(Saved data entries)
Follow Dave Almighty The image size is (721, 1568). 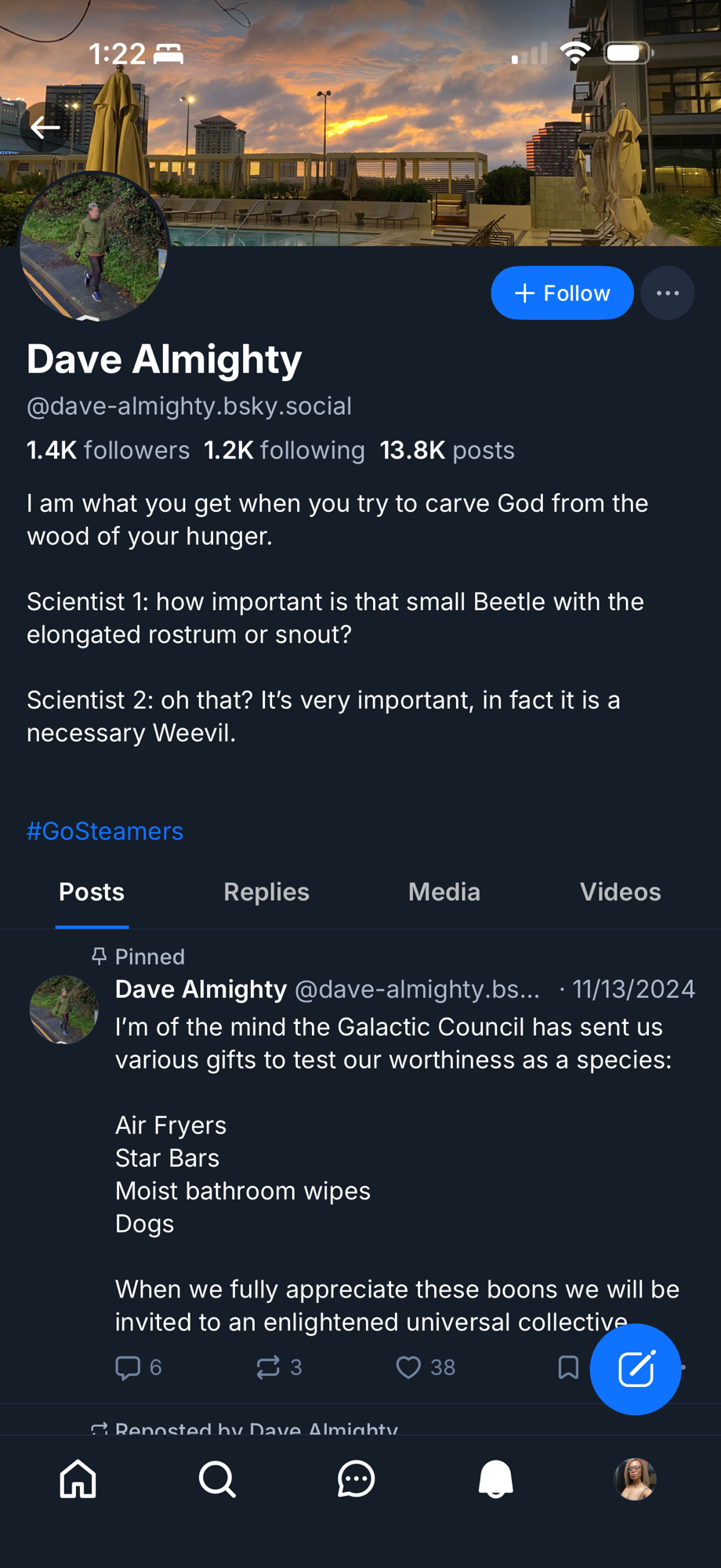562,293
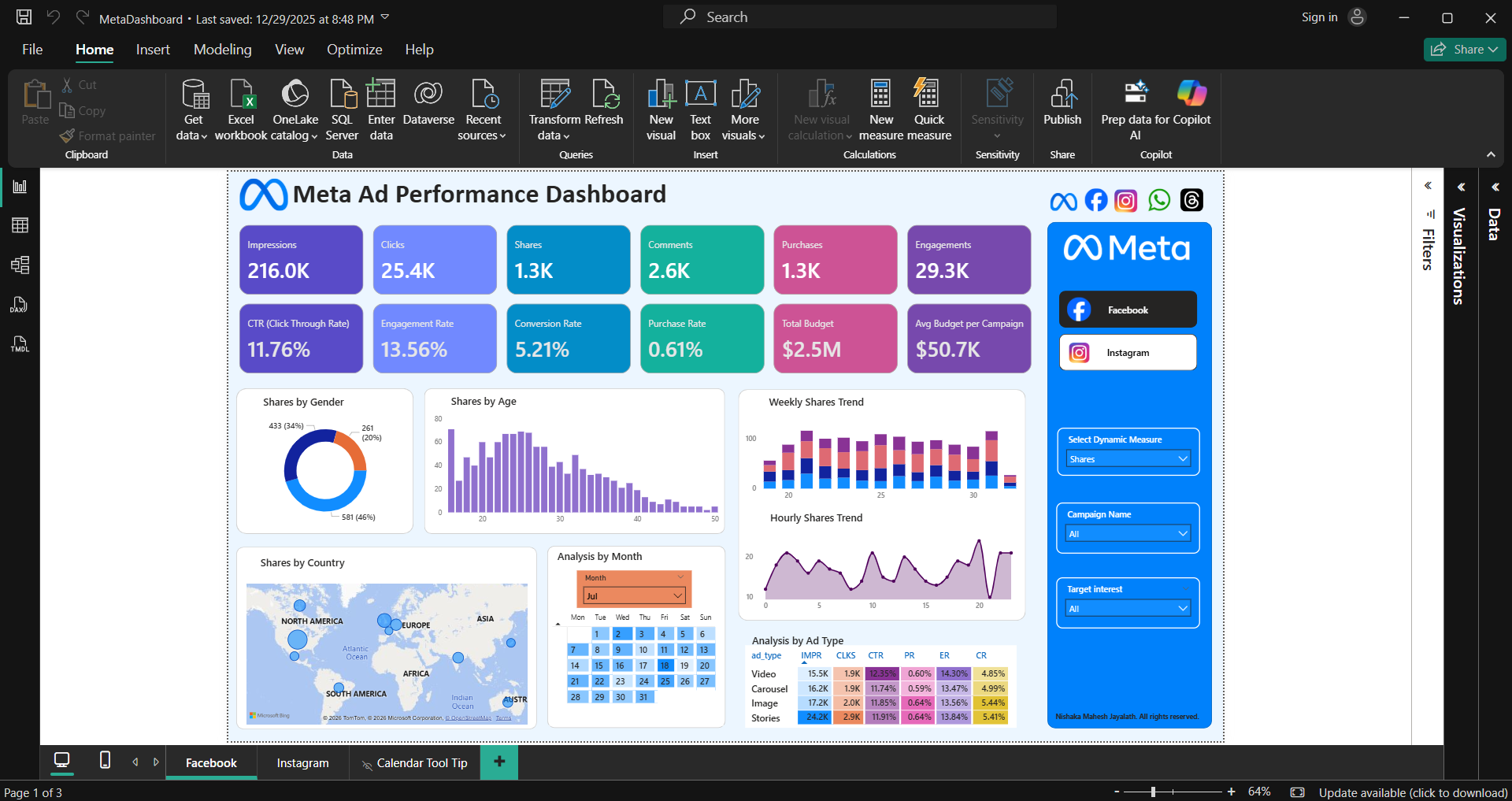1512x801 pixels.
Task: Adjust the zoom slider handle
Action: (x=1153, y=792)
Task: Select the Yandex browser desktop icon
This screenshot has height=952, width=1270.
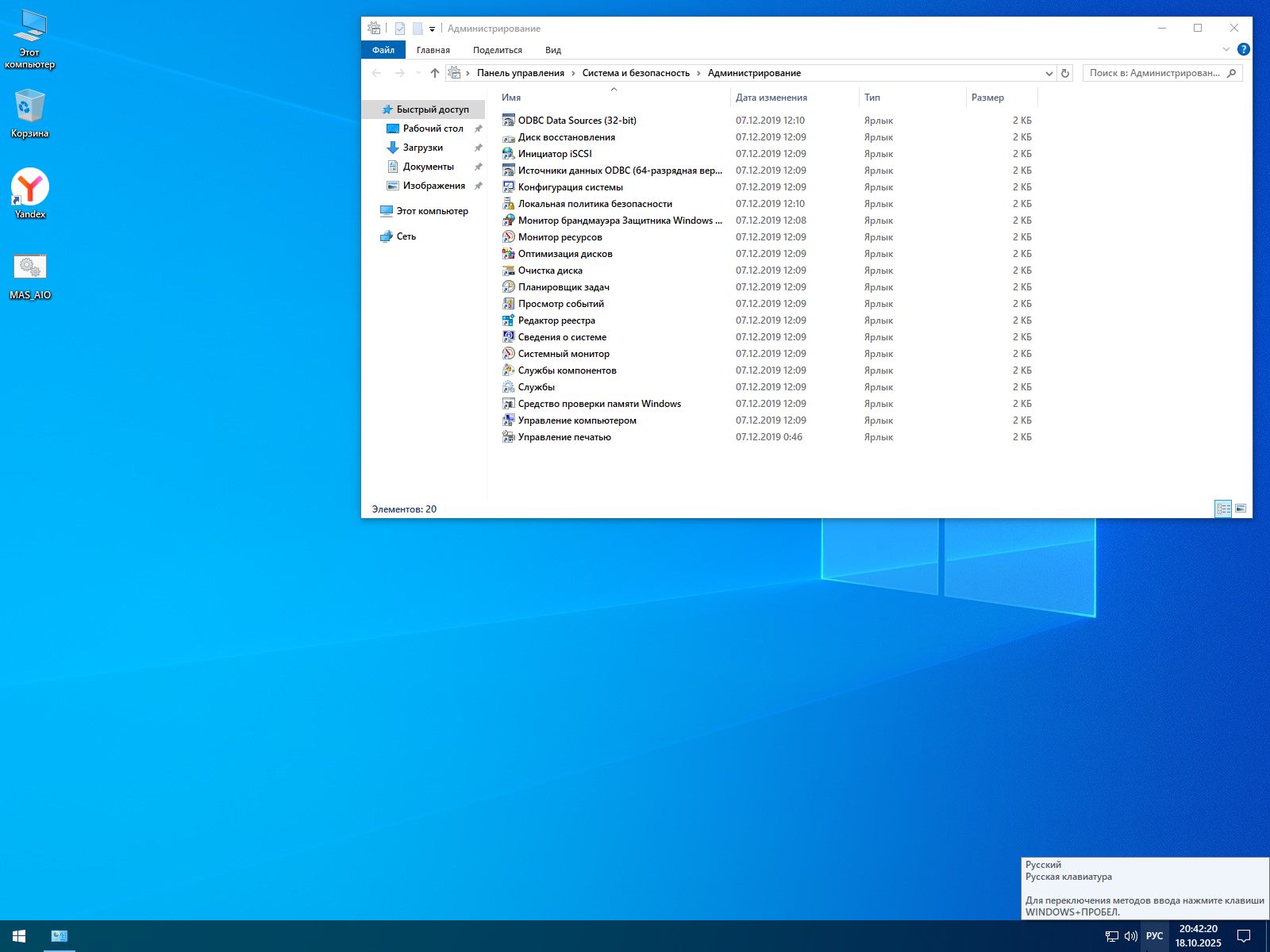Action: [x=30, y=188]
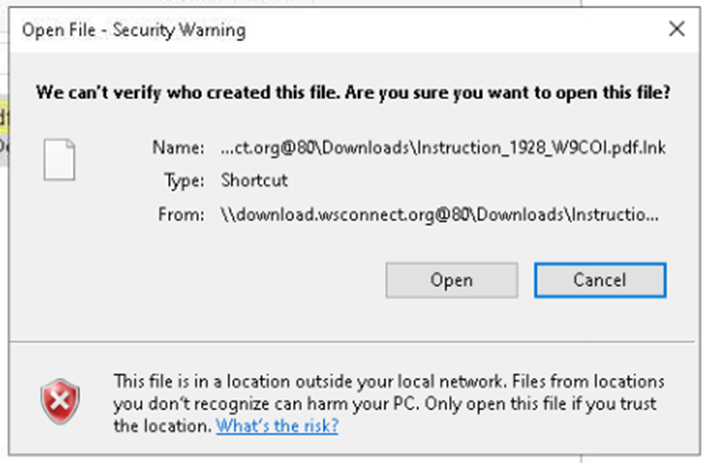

■ The task
In the copy, include exactly the lines from the one with "Task: Select the Yandex browser desktop icon" through the final line of the data, both ends included, and no pictures.

■ Response area
Task: Select the Yandex browser desktop icon
This screenshot has height=952, width=1270.
Action: [x=30, y=188]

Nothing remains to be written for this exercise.